**Your goal**
Filter the listing below down to the lines holding the word "Market", and copy those lines.

**Given data**
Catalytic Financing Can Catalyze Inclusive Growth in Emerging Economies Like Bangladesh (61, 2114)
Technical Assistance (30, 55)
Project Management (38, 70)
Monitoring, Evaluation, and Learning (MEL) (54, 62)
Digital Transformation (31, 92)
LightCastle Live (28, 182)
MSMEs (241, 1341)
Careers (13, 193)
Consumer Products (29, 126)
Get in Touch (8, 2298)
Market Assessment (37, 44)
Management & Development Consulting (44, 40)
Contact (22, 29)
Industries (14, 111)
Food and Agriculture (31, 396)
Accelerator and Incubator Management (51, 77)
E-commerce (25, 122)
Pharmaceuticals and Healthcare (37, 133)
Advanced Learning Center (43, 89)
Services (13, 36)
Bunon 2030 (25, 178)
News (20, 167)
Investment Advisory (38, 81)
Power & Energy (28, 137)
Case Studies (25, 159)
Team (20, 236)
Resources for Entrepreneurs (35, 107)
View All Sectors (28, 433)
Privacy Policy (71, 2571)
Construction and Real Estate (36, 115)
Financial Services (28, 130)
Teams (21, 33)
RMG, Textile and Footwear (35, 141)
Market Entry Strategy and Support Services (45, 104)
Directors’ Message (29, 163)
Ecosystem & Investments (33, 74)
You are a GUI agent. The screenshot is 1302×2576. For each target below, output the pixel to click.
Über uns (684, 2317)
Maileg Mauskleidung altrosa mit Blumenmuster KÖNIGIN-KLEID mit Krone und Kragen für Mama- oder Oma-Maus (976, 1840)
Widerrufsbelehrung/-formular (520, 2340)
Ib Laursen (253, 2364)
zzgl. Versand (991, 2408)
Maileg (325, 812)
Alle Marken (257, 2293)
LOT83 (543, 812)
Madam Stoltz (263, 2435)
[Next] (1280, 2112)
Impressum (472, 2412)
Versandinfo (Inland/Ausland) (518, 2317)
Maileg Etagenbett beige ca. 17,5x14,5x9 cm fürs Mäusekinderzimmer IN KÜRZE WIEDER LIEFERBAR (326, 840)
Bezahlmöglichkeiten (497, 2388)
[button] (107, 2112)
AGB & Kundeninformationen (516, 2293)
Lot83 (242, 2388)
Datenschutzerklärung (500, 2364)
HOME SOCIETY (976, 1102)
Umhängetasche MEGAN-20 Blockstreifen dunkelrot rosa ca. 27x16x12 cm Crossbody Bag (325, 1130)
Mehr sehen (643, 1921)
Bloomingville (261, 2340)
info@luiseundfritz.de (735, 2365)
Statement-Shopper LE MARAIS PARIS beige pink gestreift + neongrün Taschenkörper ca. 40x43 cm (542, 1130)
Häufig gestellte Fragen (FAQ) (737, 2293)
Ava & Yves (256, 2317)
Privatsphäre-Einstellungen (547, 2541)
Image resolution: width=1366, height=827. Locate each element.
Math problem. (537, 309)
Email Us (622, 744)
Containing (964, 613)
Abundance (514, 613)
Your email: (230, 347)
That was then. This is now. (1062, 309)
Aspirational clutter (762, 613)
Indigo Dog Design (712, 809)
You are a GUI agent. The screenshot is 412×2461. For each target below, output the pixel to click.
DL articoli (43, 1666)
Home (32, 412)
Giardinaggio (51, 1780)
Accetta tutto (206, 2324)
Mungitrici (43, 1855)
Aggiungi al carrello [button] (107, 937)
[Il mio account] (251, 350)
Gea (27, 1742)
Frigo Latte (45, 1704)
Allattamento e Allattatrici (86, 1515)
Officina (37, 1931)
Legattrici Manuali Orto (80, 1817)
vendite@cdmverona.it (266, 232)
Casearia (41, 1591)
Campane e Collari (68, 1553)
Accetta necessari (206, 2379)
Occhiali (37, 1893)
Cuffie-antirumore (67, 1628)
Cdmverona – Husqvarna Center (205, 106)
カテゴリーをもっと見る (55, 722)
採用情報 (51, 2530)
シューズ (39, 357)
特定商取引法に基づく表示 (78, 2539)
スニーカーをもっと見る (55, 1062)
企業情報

**Output below**
Market Assessment (37, 44)
Market Entry Strategy and Support Services (45, 104)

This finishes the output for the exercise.